Après des décennies d’absence, Nicolas Bonnal redécouvre les travaux historiques de Vacher de Lapouge. Son analyse révèle une vérité tragique : l’expulsion forcée des Huguenots en 1685 par le roi Louis XIV a été un acte dévastateur pour la France, mais aussi la fondation d’une puissance européenne qui a dominé l’histoire continentale.
Selon Vacher de Lapouge, cette décision a provoqué l’exode massif de plus de 200 000 personnes normandes et cénésiennes vers la Prusse. Ces réfugiés, composés principalement d’officiers militaires et de créateurs d’idées, ont transformé Berlin en un centre industriel et militaire. Frédéric le Grand a recruté près de 25 000 soldats parmi eux, formant des régiments entièrement français.
Les conséquences pour la France furent catastrophiques. Affaiblie démographiquement et économiquement, elle a connu une stagnation chronique qui a marqué le début d’un déclin sans précédent. La Prusse, en revanche, a émergé comme l’un des piliers de l’Europe, avec une armée puissante et des villes industrielles qui ont façonné l’histoire du continent.

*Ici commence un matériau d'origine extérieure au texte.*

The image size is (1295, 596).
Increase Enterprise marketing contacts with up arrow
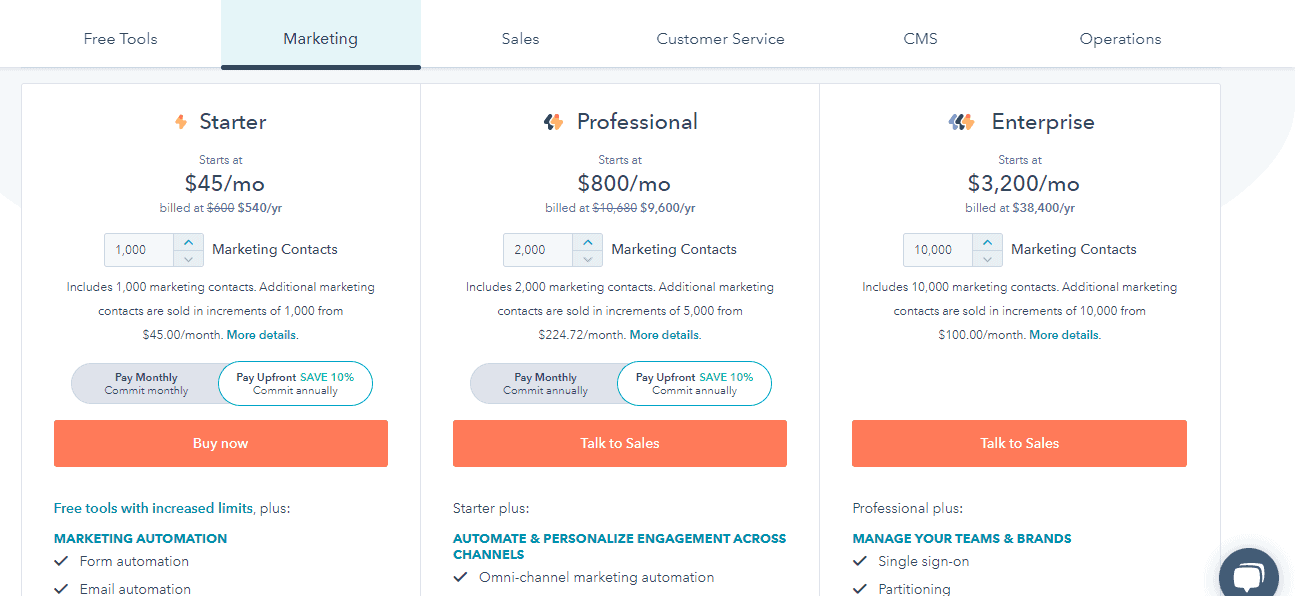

Les chiffres sont incontestables : à l’époque de l’Édit de Potsdam, Berlin comptait 10 000 personnes d’origine française sur un total de 27 000 habitants. Aujourd’hui, cette population a contribué à la création d’un empire militaire qui a dominé l’Europe pendant plus de deux siècles.
En conclusion, cette décision historique reste une leçon terrible pour les politiques contemporaines. La France doit aujourd’hui porter le poids de ce choix royal qui a non seulement déclenché une crise économique durable, mais aussi forgé la puissance prussienne – un exemple d’un faux pas dont l’effet est toujours visible et dangereux.